* **Assignment**: What you return must match the records below exactly, apart from the omitted pictures.

_ _ _ _ _

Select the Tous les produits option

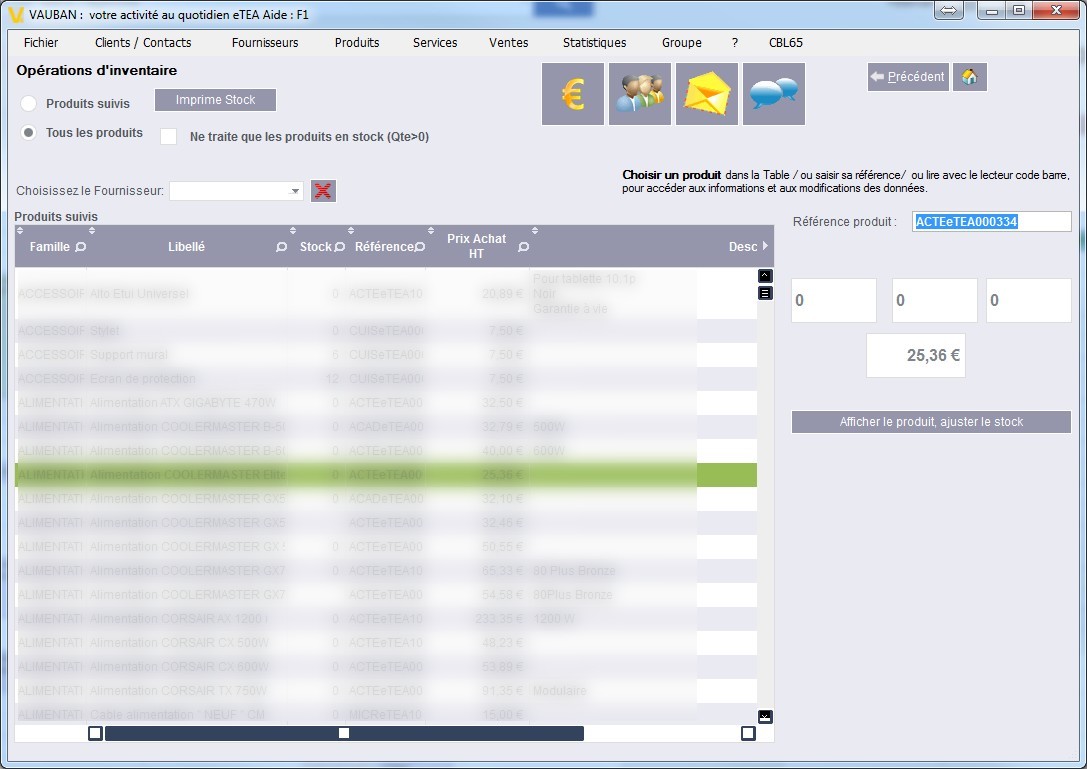click(x=29, y=133)
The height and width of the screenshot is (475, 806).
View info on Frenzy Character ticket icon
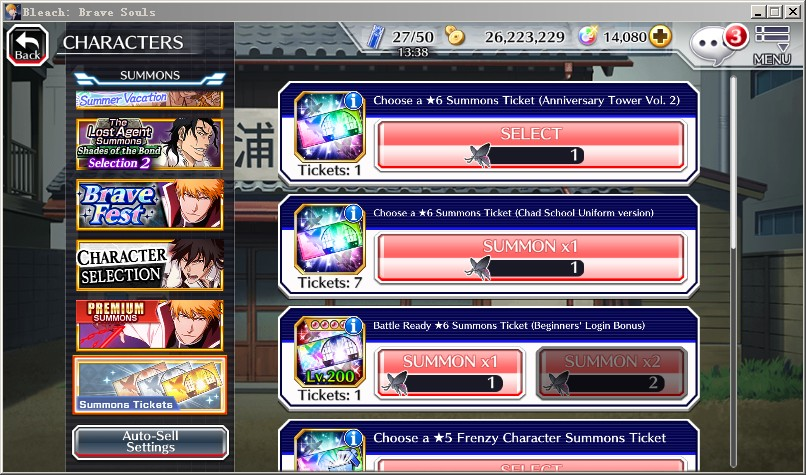[353, 438]
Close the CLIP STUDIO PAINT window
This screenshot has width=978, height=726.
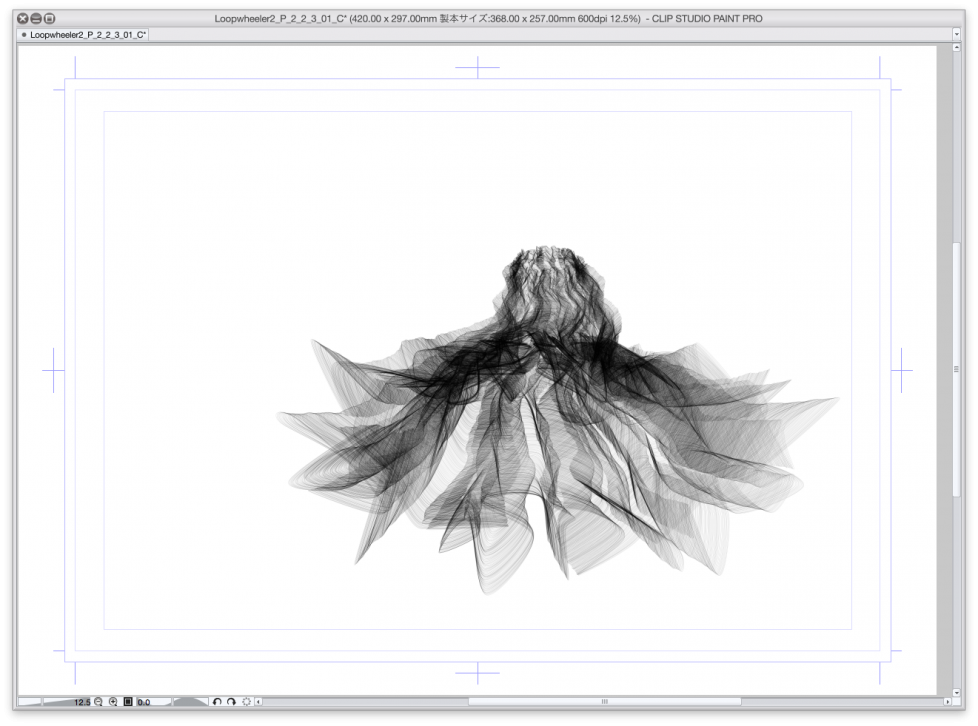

_ _ _ _ _

* **Exercise solution**:
Select the Tous les produits option

click(x=29, y=133)
The height and width of the screenshot is (475, 806).
View info on Frenzy Character ticket icon
[353, 438]
Close the CLIP STUDIO PAINT window
This screenshot has width=978, height=726.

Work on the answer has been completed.